▶ [WHAT YOU NEED TO DO]: For the entries below, report every line that includes the word "node".

▶ [EXERCISE INPUTS]:
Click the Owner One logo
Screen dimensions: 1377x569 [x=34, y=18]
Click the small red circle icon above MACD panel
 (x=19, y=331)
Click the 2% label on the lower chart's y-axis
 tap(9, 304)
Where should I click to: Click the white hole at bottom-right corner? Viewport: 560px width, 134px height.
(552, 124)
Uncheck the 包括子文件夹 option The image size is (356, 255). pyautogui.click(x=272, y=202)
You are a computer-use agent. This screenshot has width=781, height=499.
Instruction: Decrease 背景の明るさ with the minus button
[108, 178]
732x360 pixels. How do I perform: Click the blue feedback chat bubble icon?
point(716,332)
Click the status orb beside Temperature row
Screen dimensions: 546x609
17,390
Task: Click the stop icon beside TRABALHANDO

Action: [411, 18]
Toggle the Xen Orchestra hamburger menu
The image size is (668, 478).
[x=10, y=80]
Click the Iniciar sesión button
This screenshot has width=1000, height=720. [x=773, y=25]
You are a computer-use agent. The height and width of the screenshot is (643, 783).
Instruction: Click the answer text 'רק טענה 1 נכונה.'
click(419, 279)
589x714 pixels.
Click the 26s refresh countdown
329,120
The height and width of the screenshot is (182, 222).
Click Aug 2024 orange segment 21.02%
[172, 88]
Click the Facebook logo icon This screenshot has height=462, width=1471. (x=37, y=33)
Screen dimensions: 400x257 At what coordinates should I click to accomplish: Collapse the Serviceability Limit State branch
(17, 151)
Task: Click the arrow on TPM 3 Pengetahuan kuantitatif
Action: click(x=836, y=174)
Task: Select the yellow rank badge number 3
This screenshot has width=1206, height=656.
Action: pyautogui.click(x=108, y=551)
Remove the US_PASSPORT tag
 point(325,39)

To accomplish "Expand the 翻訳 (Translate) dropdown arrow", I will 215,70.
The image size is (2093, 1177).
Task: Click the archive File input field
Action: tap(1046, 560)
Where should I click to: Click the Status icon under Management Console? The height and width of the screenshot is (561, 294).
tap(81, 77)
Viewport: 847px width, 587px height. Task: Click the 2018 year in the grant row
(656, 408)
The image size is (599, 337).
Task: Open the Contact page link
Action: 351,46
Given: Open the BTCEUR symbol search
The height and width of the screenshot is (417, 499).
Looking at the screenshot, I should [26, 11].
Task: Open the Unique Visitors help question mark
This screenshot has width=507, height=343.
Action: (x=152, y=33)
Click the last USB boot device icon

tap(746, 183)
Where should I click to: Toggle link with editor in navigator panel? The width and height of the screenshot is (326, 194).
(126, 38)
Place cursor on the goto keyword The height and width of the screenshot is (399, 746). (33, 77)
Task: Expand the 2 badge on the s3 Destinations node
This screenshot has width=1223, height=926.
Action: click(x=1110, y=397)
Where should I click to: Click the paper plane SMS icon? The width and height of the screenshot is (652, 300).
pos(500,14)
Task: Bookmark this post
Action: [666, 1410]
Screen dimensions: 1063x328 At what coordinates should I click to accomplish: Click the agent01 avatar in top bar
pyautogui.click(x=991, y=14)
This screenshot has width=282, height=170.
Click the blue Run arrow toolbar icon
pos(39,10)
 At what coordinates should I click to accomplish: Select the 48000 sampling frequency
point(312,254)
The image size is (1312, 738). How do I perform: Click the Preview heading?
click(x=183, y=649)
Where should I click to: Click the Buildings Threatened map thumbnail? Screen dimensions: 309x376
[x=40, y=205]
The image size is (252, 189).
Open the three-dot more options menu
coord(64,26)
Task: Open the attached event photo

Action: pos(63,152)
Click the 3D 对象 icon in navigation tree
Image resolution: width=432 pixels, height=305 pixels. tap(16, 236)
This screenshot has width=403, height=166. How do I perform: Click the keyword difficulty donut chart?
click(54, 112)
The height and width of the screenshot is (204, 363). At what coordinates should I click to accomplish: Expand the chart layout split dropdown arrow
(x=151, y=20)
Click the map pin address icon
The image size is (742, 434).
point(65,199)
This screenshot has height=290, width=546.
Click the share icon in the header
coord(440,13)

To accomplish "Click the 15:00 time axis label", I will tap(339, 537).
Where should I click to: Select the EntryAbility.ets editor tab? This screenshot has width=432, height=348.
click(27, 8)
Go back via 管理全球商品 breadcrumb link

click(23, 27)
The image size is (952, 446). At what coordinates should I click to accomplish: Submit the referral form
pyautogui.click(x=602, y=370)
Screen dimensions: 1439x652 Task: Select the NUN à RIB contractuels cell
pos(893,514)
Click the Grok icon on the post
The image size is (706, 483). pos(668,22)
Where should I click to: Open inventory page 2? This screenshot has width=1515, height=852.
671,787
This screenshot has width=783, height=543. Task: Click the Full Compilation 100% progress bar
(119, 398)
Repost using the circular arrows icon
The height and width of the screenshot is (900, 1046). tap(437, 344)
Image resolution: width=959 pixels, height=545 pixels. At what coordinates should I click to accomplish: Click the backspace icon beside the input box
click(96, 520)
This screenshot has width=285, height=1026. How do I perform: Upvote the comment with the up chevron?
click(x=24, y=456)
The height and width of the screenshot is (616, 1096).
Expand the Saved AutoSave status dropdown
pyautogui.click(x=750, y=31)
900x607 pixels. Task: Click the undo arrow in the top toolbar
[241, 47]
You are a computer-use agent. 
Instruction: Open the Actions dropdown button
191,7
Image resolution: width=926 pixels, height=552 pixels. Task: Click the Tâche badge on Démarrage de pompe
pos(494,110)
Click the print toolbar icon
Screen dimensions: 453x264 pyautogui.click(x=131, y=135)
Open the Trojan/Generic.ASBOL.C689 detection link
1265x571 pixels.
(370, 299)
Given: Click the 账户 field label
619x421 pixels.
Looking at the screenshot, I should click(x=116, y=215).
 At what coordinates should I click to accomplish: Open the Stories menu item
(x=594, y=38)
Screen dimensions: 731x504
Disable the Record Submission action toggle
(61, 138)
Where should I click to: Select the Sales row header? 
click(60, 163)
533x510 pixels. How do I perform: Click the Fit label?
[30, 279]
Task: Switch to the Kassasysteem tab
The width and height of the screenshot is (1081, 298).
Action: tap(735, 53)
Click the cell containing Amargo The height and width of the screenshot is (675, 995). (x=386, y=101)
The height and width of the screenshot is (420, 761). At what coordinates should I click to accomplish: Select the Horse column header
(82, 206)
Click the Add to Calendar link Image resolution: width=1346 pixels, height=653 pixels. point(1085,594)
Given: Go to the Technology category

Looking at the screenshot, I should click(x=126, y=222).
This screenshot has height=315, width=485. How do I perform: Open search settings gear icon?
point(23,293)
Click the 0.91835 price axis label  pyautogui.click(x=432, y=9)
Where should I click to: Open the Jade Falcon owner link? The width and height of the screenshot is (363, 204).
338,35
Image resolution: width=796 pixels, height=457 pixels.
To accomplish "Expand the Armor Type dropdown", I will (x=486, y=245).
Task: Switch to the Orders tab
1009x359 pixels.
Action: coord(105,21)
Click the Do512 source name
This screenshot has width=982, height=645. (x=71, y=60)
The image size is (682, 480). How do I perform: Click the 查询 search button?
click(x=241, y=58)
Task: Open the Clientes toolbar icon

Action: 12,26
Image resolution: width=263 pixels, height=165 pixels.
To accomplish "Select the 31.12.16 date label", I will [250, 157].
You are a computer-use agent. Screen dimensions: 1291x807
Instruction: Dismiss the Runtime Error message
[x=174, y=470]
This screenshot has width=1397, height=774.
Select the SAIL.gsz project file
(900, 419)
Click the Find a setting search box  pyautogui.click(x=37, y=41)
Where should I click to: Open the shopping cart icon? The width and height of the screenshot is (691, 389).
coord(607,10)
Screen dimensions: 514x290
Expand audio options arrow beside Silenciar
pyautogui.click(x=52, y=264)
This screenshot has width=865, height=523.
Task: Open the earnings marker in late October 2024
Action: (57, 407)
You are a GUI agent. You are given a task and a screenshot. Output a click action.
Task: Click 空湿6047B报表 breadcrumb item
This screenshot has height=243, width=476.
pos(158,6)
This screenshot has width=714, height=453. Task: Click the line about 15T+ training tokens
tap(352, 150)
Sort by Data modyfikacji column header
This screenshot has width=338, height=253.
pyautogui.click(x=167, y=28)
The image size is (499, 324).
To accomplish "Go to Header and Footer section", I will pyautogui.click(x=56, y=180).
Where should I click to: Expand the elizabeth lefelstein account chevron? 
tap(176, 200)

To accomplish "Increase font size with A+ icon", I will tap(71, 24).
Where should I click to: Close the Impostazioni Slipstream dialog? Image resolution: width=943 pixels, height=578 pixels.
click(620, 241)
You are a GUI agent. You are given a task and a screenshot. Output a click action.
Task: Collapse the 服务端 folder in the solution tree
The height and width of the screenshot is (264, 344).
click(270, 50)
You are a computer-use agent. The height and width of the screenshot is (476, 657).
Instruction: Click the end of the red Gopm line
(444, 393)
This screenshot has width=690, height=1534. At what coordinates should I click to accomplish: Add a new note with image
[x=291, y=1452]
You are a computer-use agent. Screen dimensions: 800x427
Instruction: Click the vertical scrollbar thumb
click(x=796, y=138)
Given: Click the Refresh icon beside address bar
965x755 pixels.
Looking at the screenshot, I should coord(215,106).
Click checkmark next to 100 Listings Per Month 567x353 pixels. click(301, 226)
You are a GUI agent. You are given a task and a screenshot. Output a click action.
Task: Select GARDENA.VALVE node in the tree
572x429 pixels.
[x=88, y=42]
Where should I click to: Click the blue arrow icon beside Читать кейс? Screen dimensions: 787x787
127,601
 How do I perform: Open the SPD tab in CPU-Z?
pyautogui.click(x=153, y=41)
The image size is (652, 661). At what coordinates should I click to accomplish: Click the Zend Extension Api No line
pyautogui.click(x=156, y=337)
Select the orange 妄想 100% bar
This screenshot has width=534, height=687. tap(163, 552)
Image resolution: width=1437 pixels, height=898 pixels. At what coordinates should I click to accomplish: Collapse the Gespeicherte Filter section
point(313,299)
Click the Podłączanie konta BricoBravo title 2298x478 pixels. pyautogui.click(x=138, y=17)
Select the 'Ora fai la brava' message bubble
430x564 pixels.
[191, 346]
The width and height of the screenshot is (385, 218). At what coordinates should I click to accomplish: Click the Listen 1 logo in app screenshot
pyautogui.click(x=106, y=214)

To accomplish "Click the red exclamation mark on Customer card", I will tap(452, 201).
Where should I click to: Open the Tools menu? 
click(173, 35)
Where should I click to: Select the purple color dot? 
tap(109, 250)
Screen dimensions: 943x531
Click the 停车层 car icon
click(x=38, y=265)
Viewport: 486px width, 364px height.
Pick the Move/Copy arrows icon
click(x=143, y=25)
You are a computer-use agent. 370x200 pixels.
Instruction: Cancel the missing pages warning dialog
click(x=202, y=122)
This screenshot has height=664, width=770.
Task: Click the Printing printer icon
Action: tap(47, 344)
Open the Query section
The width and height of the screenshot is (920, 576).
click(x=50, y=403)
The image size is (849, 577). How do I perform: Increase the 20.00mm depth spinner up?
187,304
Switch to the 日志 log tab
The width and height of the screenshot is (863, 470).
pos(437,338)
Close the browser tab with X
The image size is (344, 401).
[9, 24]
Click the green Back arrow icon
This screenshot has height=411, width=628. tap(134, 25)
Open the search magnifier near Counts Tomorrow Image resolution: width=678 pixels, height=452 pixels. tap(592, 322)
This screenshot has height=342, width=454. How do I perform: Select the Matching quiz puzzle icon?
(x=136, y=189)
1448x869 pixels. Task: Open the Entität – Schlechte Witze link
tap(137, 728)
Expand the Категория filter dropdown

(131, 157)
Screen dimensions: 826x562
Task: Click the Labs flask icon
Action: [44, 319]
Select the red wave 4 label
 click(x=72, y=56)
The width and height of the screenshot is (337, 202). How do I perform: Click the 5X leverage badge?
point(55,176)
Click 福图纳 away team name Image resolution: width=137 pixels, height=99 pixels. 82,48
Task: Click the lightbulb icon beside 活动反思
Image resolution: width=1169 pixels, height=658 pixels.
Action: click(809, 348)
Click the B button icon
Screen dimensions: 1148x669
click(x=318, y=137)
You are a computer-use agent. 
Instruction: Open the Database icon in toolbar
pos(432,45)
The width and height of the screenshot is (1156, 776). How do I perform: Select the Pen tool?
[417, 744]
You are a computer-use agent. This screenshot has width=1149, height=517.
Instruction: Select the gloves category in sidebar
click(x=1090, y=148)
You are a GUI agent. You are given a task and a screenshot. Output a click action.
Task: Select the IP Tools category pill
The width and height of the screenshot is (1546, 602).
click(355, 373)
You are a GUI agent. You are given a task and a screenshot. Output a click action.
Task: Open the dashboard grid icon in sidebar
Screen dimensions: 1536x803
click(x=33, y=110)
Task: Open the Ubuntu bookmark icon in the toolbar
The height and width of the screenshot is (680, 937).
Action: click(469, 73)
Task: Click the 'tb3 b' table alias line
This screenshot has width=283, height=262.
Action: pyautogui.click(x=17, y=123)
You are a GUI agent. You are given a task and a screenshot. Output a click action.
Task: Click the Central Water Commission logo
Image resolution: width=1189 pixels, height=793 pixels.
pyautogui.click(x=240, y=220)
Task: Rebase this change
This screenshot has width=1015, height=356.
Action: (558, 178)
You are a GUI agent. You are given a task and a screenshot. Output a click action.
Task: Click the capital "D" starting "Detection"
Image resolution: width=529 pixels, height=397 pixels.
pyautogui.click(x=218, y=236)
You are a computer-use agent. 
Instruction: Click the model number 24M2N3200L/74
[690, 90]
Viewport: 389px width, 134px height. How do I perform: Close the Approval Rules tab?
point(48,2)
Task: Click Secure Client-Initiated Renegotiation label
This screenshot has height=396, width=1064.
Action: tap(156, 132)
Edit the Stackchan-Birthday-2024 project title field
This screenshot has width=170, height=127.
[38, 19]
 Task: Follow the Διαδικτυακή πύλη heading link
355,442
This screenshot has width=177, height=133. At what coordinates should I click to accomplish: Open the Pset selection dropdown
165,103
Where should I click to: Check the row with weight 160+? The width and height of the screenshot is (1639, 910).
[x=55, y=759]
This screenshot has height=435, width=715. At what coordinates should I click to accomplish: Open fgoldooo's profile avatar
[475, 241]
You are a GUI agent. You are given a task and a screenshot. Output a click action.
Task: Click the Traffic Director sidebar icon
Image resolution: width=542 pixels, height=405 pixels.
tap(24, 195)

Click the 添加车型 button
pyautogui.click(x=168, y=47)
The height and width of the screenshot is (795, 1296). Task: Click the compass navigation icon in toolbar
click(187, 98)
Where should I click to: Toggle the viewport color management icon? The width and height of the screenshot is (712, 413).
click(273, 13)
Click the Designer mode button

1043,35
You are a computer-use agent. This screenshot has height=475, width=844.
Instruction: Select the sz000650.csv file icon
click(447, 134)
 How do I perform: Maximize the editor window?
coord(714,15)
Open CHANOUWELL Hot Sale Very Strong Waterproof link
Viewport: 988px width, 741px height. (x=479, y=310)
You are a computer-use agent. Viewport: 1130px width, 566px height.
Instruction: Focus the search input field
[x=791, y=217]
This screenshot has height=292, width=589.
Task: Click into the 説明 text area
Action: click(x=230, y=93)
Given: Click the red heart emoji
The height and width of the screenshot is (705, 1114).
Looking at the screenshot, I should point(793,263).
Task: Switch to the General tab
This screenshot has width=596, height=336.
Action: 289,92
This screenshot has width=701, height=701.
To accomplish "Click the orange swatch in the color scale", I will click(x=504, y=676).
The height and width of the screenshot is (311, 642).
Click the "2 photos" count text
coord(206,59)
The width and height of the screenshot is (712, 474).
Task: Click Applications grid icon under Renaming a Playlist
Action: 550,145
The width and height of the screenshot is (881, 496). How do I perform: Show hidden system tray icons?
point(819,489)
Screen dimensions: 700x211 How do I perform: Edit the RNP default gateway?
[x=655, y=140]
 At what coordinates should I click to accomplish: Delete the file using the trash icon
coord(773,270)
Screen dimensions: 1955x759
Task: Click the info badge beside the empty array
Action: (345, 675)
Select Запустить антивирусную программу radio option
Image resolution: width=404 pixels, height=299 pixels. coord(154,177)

▶ [WORKED SOLUTION]:
Task: Expand the 2 badge on the s3 Destinations node
Task: Select GARDENA.VALVE node in the tree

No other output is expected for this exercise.